• _YOUR INSTRUCTIONS_: What the task needs is every record repeated exactly, nothing more.

• _INPUT RECORDS_:
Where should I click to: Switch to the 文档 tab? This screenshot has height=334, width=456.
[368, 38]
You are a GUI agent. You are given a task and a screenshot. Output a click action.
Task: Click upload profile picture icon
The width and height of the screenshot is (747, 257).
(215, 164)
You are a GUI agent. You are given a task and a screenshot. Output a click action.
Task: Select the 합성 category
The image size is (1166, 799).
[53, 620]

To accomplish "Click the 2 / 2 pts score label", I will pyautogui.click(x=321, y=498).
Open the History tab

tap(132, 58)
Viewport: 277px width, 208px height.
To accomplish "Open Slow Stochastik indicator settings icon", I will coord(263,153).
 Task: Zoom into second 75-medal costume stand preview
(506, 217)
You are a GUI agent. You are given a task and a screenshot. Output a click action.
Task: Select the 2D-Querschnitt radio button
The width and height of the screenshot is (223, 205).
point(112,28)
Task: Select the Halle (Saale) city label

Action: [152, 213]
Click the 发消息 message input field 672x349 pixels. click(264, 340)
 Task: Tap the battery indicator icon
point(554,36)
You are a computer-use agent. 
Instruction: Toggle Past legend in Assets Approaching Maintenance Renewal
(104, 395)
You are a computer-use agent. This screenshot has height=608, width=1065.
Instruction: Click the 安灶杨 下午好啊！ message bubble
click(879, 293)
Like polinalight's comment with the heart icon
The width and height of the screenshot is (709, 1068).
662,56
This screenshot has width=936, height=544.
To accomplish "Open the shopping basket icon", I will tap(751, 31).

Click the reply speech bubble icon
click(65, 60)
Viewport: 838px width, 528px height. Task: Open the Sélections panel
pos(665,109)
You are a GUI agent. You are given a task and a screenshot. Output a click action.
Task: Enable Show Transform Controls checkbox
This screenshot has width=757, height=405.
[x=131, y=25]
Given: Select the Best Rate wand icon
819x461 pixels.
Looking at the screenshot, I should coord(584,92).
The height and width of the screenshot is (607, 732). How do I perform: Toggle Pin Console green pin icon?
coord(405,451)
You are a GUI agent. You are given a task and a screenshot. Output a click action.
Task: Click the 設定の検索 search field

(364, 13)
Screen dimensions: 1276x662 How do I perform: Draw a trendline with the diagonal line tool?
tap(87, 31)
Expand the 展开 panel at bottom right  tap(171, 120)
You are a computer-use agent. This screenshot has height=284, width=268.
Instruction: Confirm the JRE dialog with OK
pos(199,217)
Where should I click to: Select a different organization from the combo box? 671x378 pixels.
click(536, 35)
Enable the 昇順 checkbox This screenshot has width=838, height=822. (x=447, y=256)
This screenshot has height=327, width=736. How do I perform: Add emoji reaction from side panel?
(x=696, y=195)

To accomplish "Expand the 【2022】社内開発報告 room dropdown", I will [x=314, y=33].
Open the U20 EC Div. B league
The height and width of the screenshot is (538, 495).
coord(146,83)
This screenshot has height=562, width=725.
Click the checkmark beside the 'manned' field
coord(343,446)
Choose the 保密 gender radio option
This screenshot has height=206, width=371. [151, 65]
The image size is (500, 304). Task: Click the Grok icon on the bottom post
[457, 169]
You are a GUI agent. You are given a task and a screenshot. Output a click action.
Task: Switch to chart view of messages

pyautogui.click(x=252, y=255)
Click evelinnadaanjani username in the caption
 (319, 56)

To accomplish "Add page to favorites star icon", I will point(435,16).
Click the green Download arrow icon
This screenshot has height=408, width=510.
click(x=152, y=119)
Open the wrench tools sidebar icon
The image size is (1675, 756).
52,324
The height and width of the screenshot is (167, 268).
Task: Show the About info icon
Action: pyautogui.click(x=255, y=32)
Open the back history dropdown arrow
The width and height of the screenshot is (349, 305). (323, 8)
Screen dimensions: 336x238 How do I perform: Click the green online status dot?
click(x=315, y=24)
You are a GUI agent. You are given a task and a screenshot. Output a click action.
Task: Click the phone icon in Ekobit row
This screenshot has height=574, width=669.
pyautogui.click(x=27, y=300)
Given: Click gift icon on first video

• _RESPONSE BOX_:
Where should I click to: Switch to the 文档 tab? This screenshot has height=334, width=456.
[368, 38]
You are a GUI agent. You are given a task and a screenshot. Output a click action.
Task: Click upload profile picture icon
The width and height of the screenshot is (747, 257).
(215, 164)
You are a GUI agent. You are given a task and a screenshot. Output a click action.
Task: Select the 합성 category
The image size is (1166, 799).
[53, 620]

To accomplish "Click the 2 / 2 pts score label", I will pyautogui.click(x=321, y=498).
Open the History tab

tap(132, 58)
Viewport: 277px width, 208px height.
To accomplish "Open Slow Stochastik indicator settings icon", I will coord(263,153).
 Task: Zoom into second 75-medal costume stand preview
(506, 217)
You are a GUI agent. You are given a task and a screenshot. Output a click action.
Task: Select the 2D-Querschnitt radio button
The width and height of the screenshot is (223, 205).
point(112,28)
Task: Select the Halle (Saale) city label

Action: [152, 213]
Click the 发消息 message input field 672x349 pixels. click(264, 340)
 Task: Tap the battery indicator icon
point(554,36)
You are a computer-use agent. 
Instruction: Toggle Past legend in Assets Approaching Maintenance Renewal
(104, 395)
You are a computer-use agent. This screenshot has height=608, width=1065.
Instruction: Click the 安灶杨 下午好啊！ message bubble
click(879, 293)
Like polinalight's comment with the heart icon
The width and height of the screenshot is (709, 1068).
662,56
This screenshot has width=936, height=544.
To accomplish "Open the shopping basket icon", I will tap(751, 31).

Click the reply speech bubble icon
click(65, 60)
Viewport: 838px width, 528px height. Task: Open the Sélections panel
pos(665,109)
You are a GUI agent. You are given a task and a screenshot. Output a click action.
Task: Enable Show Transform Controls checkbox
This screenshot has width=757, height=405.
[x=131, y=25]
Given: Select the Best Rate wand icon
819x461 pixels.
Looking at the screenshot, I should coord(584,92).
The height and width of the screenshot is (607, 732). How do I perform: Toggle Pin Console green pin icon?
coord(405,451)
You are a GUI agent. You are given a task and a screenshot. Output a click action.
Task: Click the 設定の検索 search field

(364, 13)
Screen dimensions: 1276x662 How do I perform: Draw a trendline with the diagonal line tool?
tap(87, 31)
Expand the 展开 panel at bottom right  tap(171, 120)
You are a computer-use agent. This screenshot has height=284, width=268.
Instruction: Confirm the JRE dialog with OK
pos(199,217)
Where should I click to: Select a different organization from the combo box? 671x378 pixels.
click(536, 35)
Enable the 昇順 checkbox This screenshot has width=838, height=822. (x=447, y=256)
This screenshot has height=327, width=736. How do I perform: Add emoji reaction from side panel?
(x=696, y=195)

To accomplish "Expand the 【2022】社内開発報告 room dropdown", I will [x=314, y=33].
Open the U20 EC Div. B league
The height and width of the screenshot is (538, 495).
coord(146,83)
This screenshot has height=562, width=725.
Click the checkmark beside the 'manned' field
coord(343,446)
Choose the 保密 gender radio option
This screenshot has height=206, width=371. [151, 65]
The image size is (500, 304). Task: Click the Grok icon on the bottom post
[457, 169]
You are a GUI agent. You are given a task and a screenshot. Output a click action.
Task: Switch to chart view of messages

pyautogui.click(x=252, y=255)
Click evelinnadaanjani username in the caption
 (319, 56)

To accomplish "Add page to favorites star icon", I will point(435,16).
Click the green Download arrow icon
This screenshot has height=408, width=510.
click(x=152, y=119)
Open the wrench tools sidebar icon
The image size is (1675, 756).
52,324
The height and width of the screenshot is (167, 268).
Task: Show the About info icon
Action: pyautogui.click(x=255, y=32)
Open the back history dropdown arrow
The width and height of the screenshot is (349, 305). (323, 8)
Screen dimensions: 336x238 How do I perform: Click the green online status dot?
click(x=315, y=24)
You are a GUI agent. You are given a task and a screenshot. Output a click action.
Task: Click the phone icon in Ekobit row
This screenshot has height=574, width=669.
pyautogui.click(x=27, y=300)
Given: Click gift icon on first video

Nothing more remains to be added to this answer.